The line containing "Click the Then output connector circle" marks the start of the required copy, which runs to the final line of the entries; return those lines exactly, without any pictures.

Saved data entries
☆ ☆ ☆ ☆ ☆

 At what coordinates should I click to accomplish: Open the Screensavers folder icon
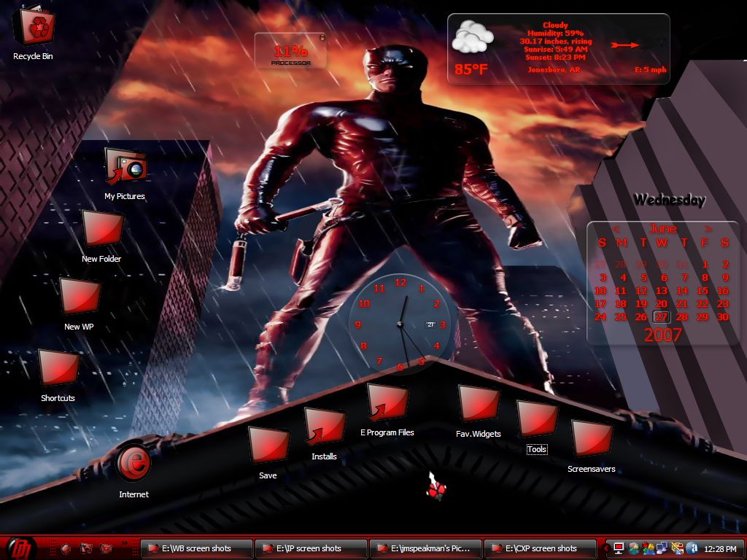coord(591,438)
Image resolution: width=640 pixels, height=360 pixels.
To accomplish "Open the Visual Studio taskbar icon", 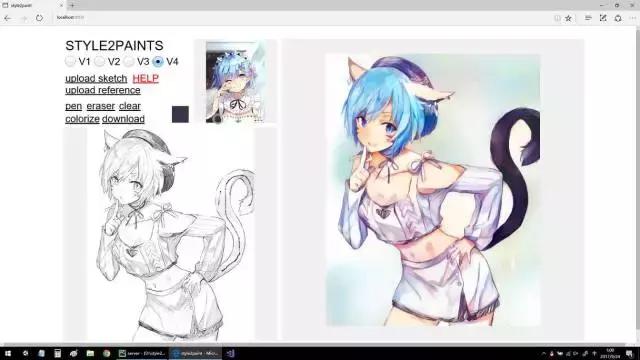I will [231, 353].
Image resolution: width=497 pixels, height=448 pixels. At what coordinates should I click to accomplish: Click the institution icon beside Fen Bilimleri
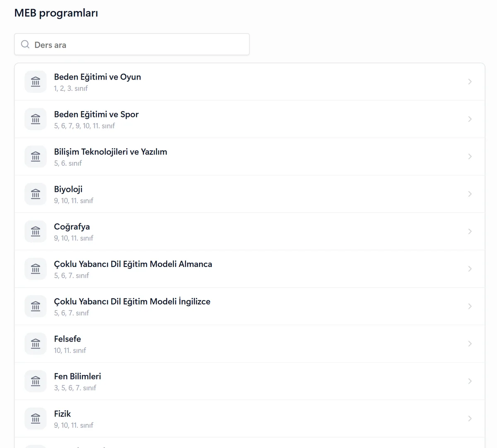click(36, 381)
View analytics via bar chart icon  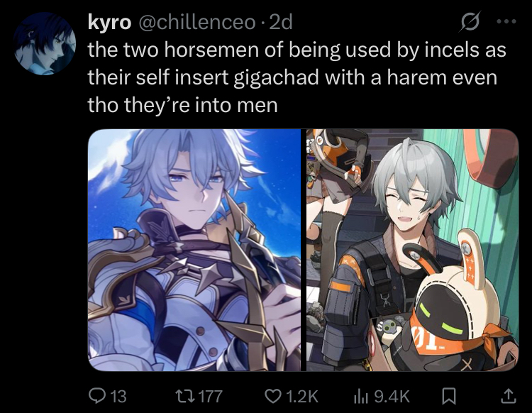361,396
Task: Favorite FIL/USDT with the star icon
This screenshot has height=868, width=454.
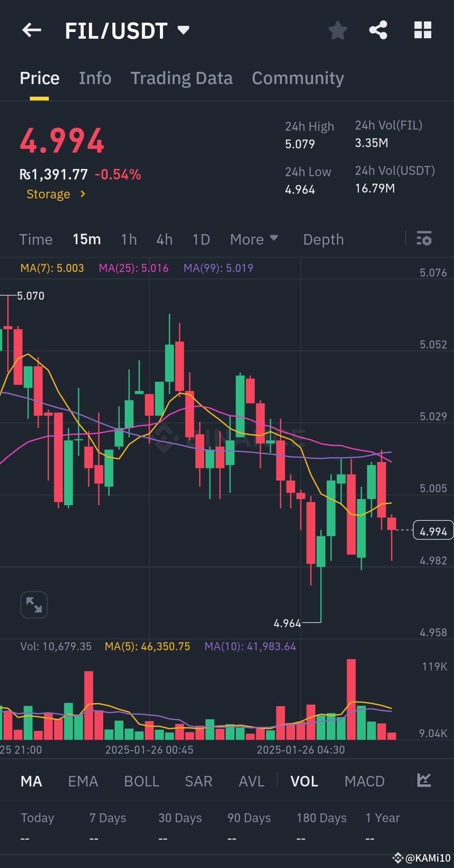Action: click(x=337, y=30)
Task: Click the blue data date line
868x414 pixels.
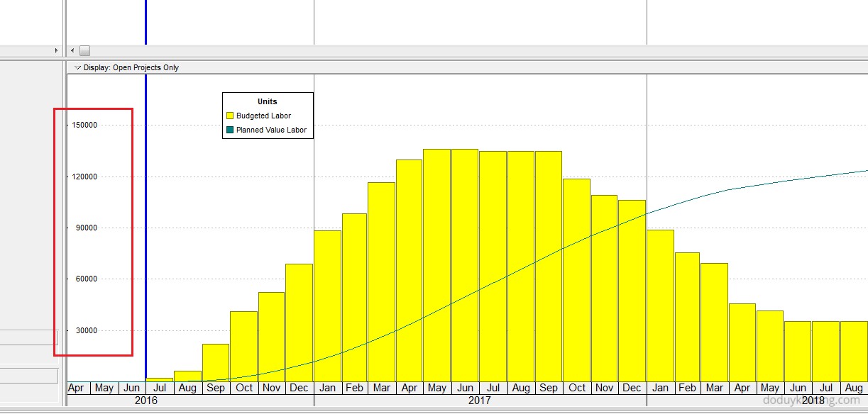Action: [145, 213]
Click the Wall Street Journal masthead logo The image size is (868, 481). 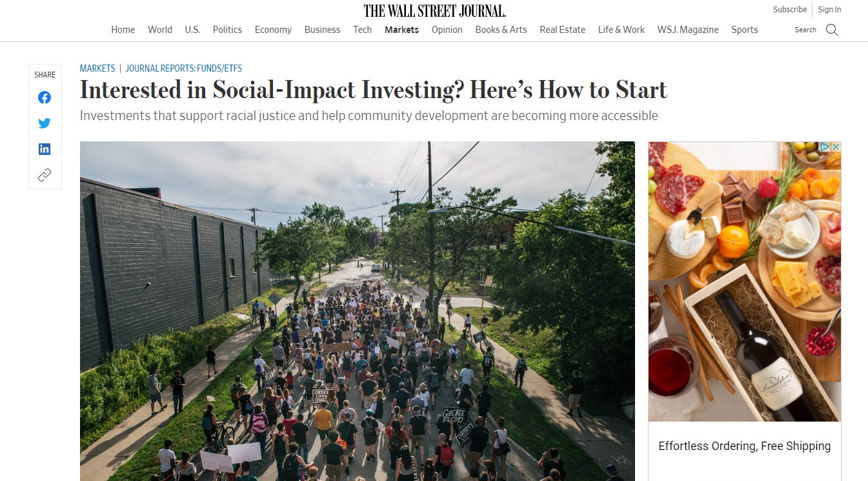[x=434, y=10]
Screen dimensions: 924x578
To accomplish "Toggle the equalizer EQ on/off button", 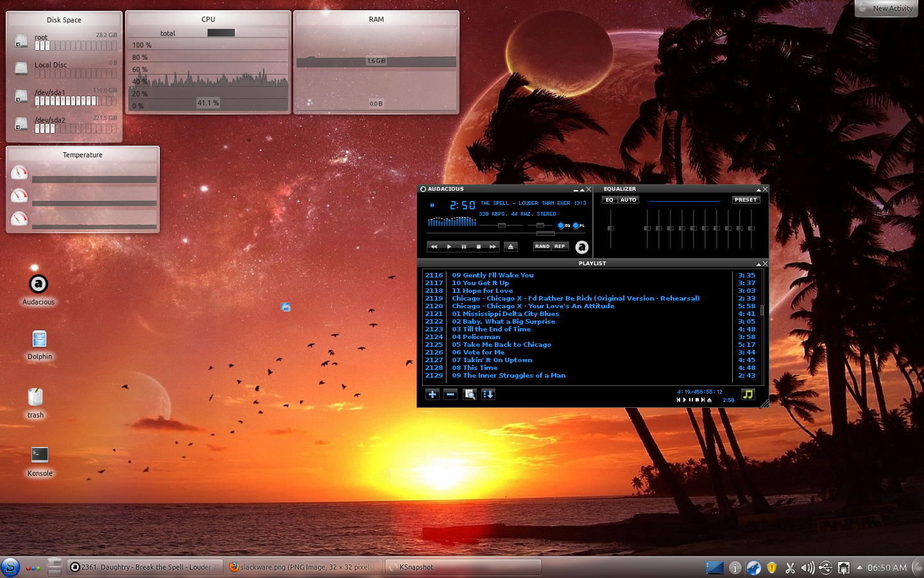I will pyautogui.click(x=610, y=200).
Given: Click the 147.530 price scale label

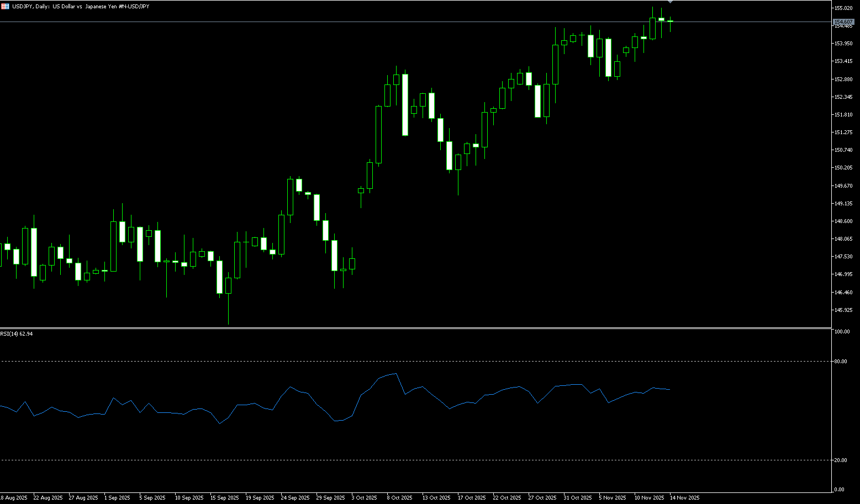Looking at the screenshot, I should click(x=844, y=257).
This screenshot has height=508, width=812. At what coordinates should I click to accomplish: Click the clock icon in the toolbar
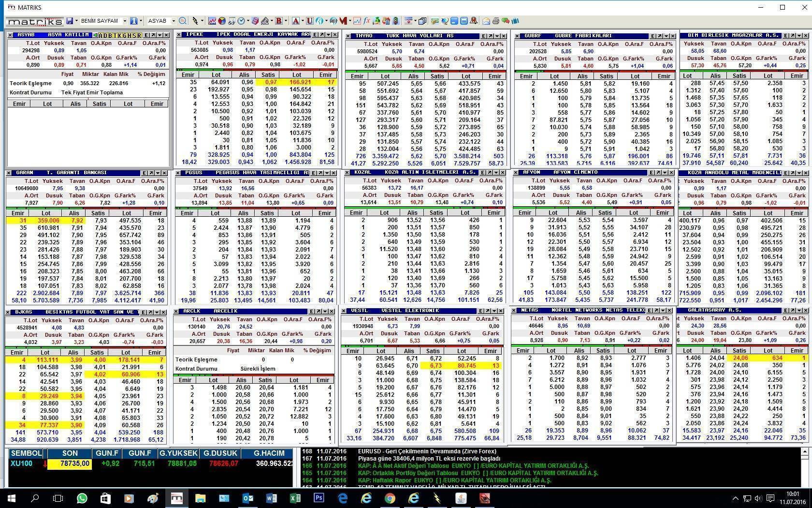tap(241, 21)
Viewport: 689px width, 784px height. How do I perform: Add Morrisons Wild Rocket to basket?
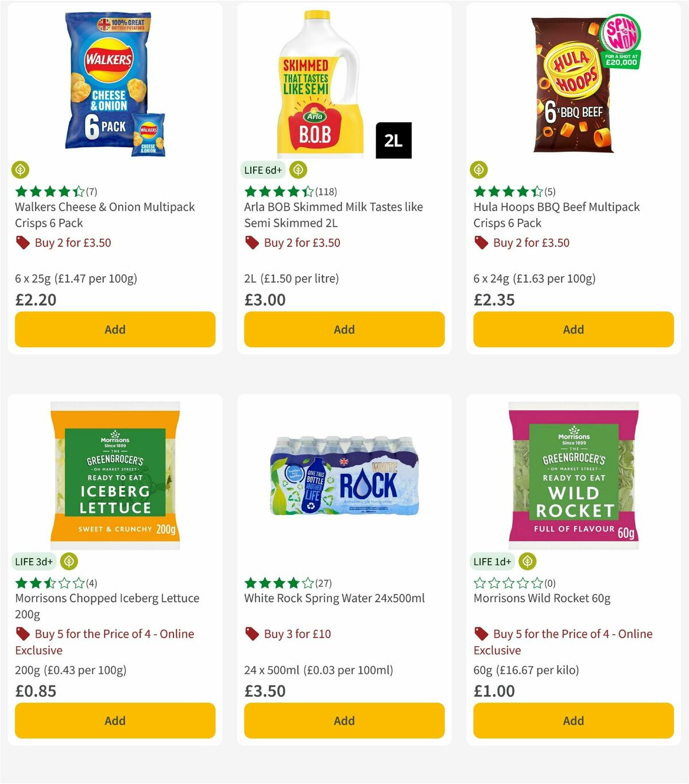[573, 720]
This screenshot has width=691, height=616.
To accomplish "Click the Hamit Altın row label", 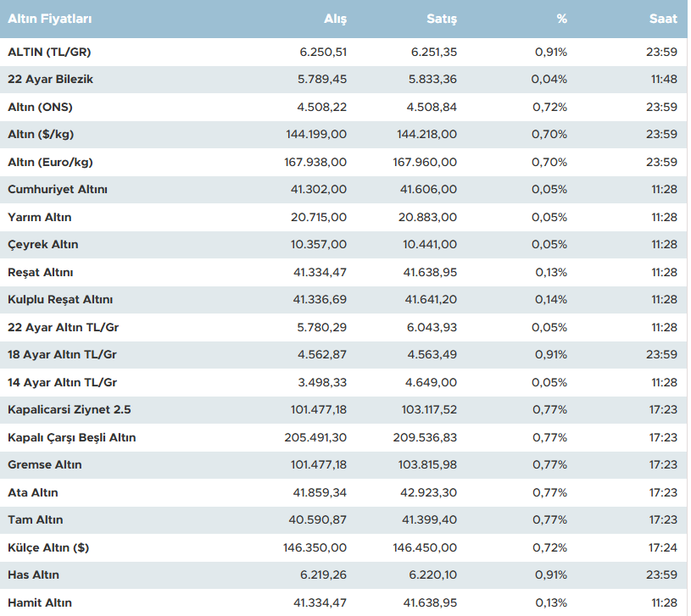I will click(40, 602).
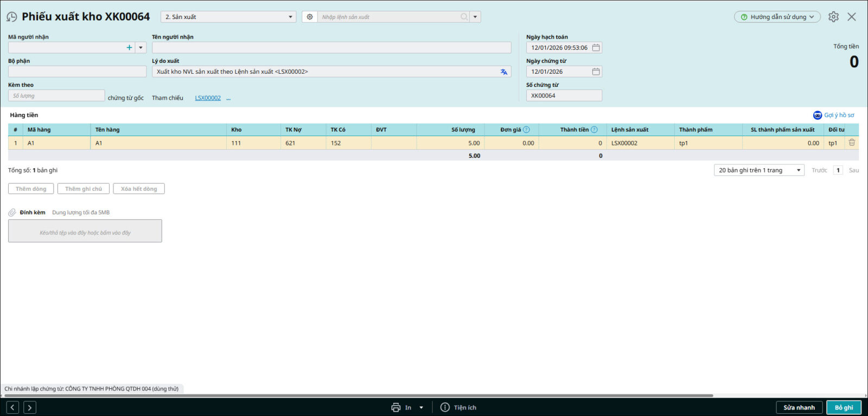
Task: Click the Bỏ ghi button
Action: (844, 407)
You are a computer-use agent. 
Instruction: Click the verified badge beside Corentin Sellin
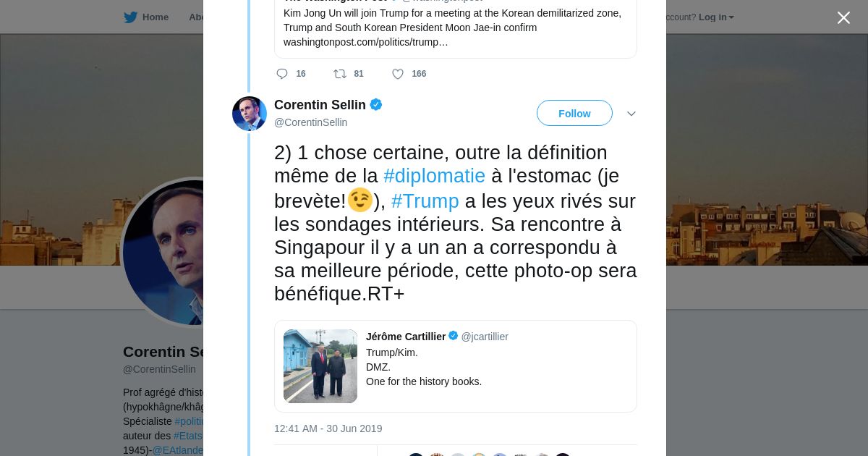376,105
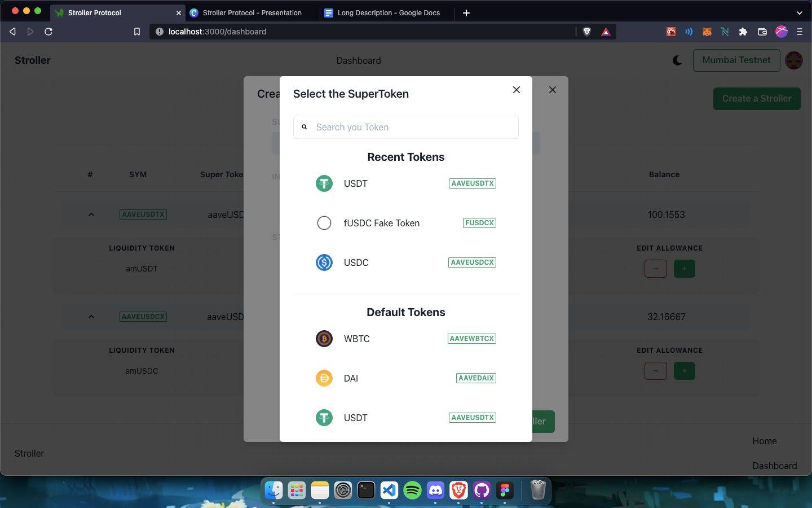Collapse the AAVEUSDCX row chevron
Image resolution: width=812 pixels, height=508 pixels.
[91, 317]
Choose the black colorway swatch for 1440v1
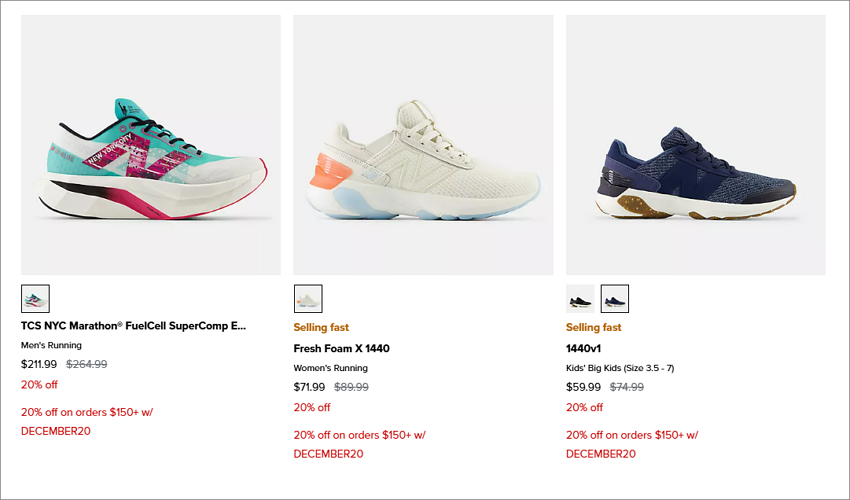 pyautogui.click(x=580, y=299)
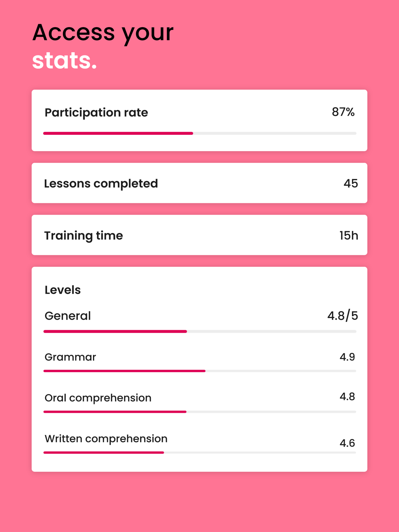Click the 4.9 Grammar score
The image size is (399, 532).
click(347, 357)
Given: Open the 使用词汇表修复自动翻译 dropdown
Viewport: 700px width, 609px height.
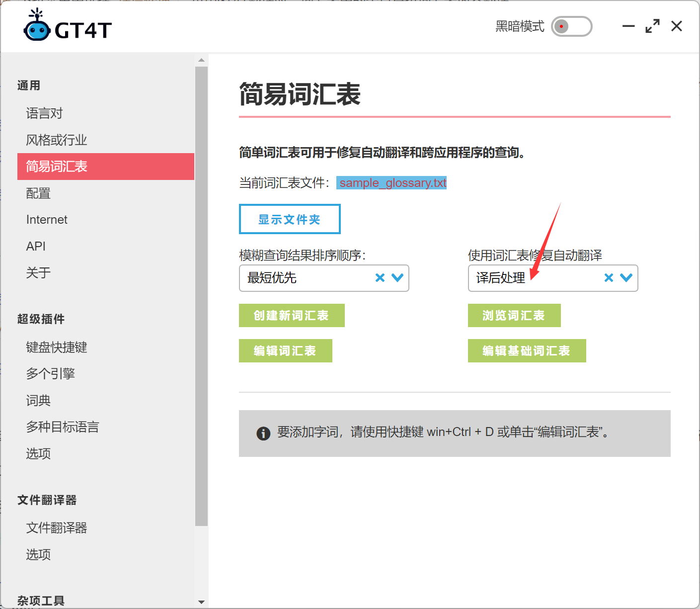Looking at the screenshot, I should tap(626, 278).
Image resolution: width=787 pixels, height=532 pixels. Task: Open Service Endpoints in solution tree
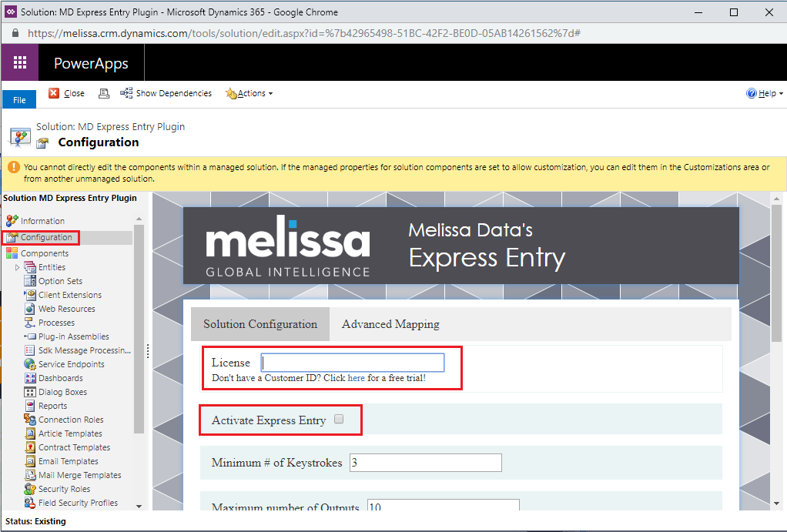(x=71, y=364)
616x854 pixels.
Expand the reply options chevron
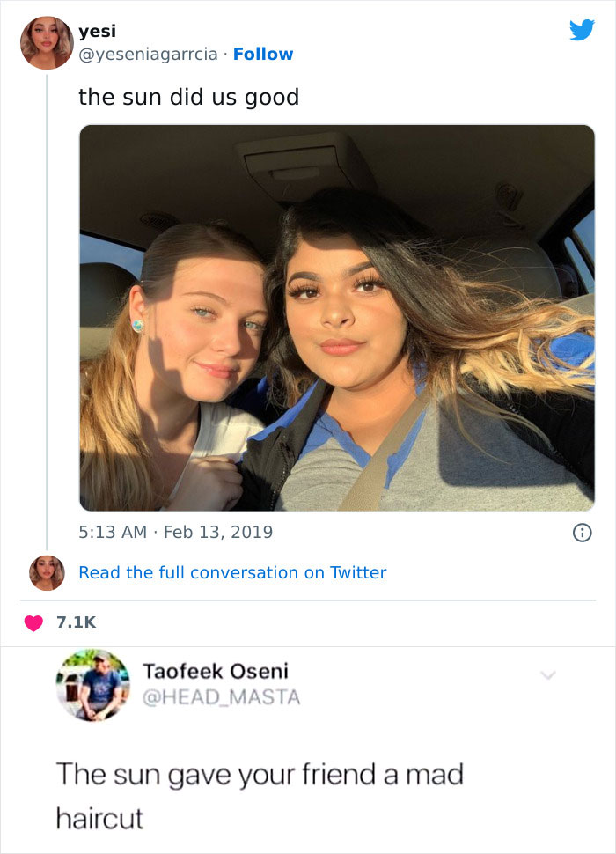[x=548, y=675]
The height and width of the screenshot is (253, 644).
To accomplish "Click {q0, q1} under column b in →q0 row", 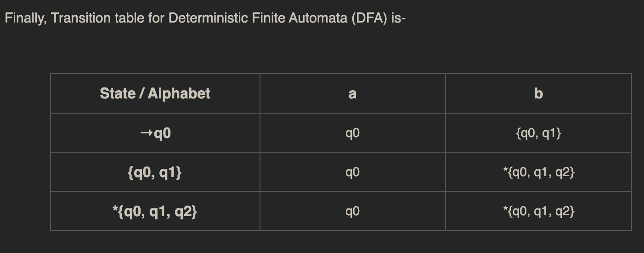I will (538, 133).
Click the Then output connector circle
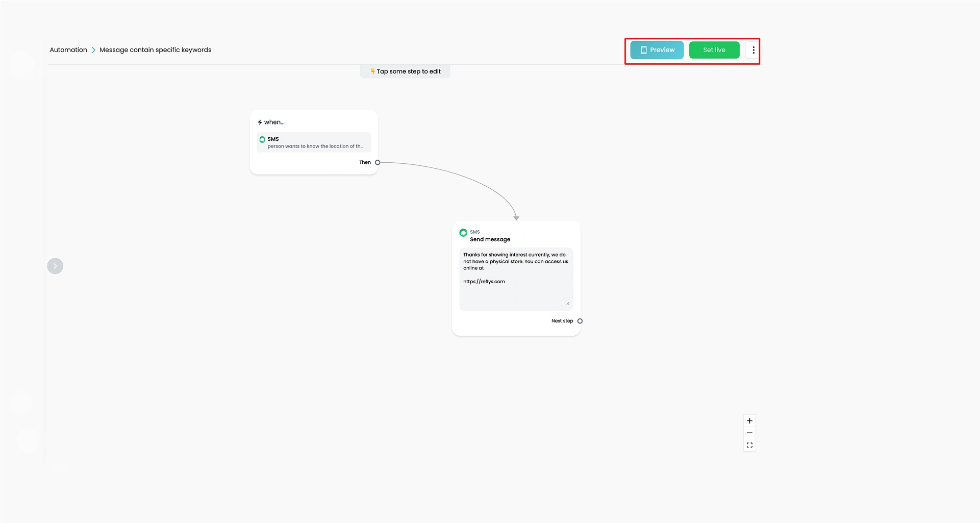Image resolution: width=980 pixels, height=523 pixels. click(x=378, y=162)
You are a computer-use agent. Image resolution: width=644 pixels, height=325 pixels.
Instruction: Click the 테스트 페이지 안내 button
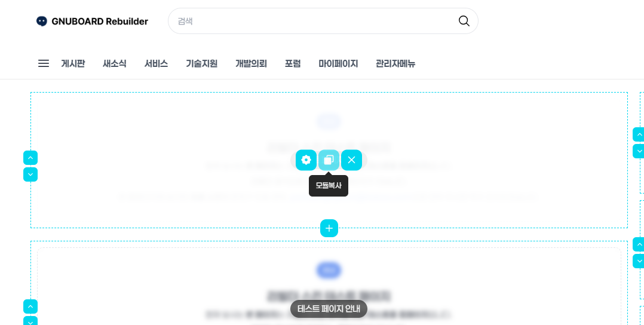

☆ ☆ ☆ ☆ ☆

SOLUTION FOR THIS PROBLEM.
Click the Then output connector circle
Image resolution: width=980 pixels, height=523 pixels. click(x=378, y=162)
You are a computer-use agent. Image resolution: width=644 pixels, height=325 pixels.
Instruction: Click the 테스트 페이지 안내 button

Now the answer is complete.